He says the trespassing accusation shows a lack of "credibility, veracity and honor" on the part of the pipeline company.
State Police spokesman David Procopio said in an email that the Berkshire District Attorney's Office had explained its reasoning for its agreement with Renner.
"We understand and respect that various factors are taken under consideration by prosecutors in adjudicating cases like these," he wrote, noting that the six-month continuance without a finding "is not an uncommon disposition."
Despite his own client's experience, Zlatnik said everything had been mostly handled well by all parties and "presents a model of positive civil disobedience for the rest of the country to follow."
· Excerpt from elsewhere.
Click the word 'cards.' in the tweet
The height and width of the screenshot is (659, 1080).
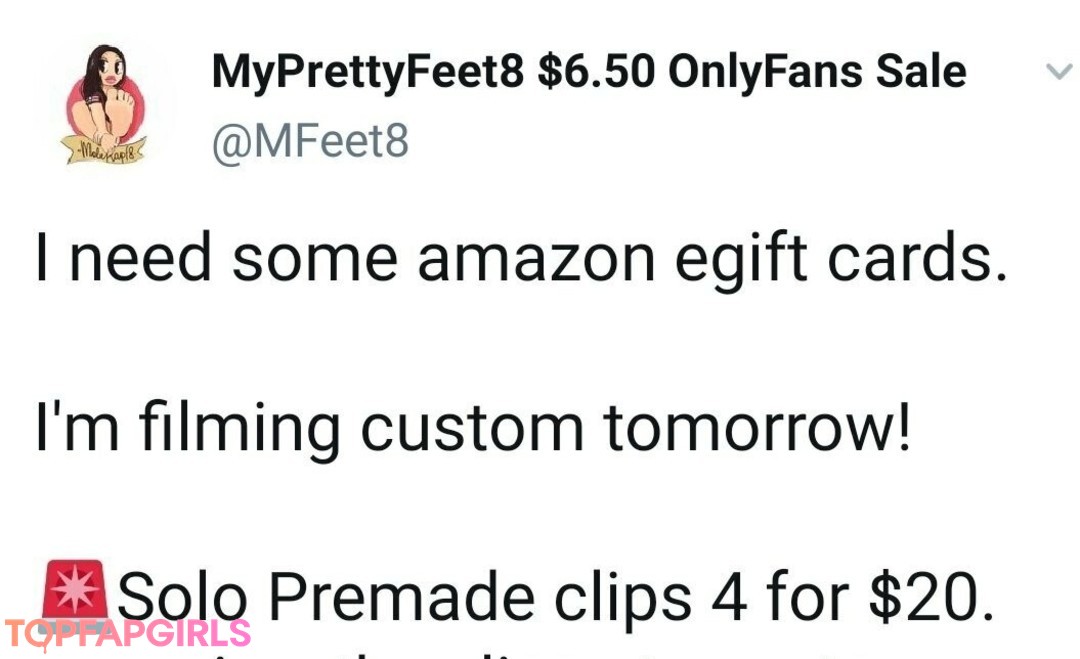click(x=918, y=259)
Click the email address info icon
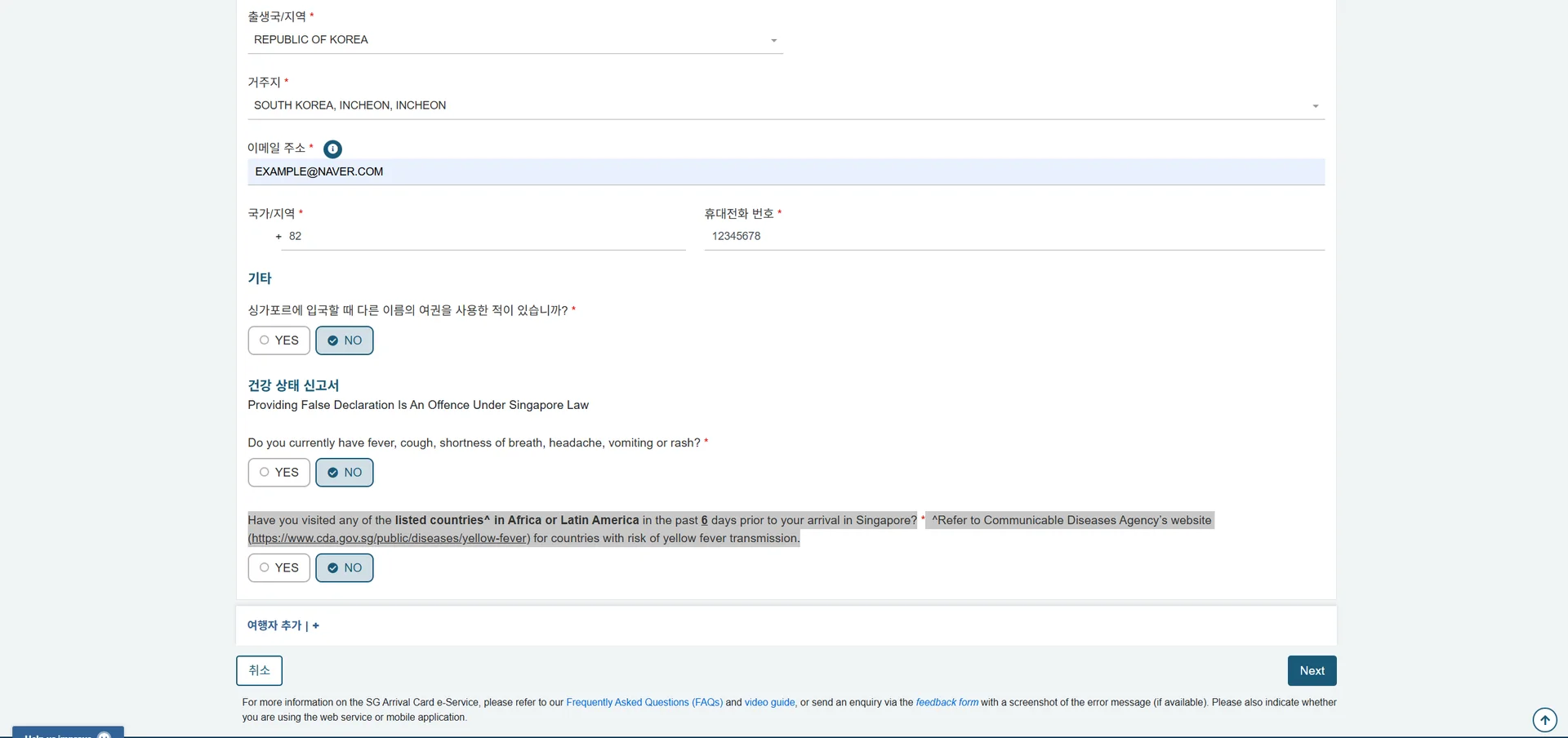The image size is (1568, 738). 332,149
"You had half a year's worth of significant protest actions in a tiny little town," he said. "Police acted in a reserved way, and the DA's office exerted discretion. Everyone was acquitted, no one was injured, and there was no significant property damage. It was a model demonstration."
It didn't stop the pipeline, as some had hoped. But Zlatnik said he is not so sure it didn't have an impact.
"It changes the actuarial value of further pipelines," he said, noting all the money Tennessee Gas had to pay the state, attorneys and state police. "It could create a long-term financial disincentive."
And Renner, a landscaper who also teaches permaculture and grows his own food, says that just living a life of consciousness and conservation might be just as effective as lying in the road to stop a pipeline truck.
"Just doing all that is going to raise people's awareness," he said.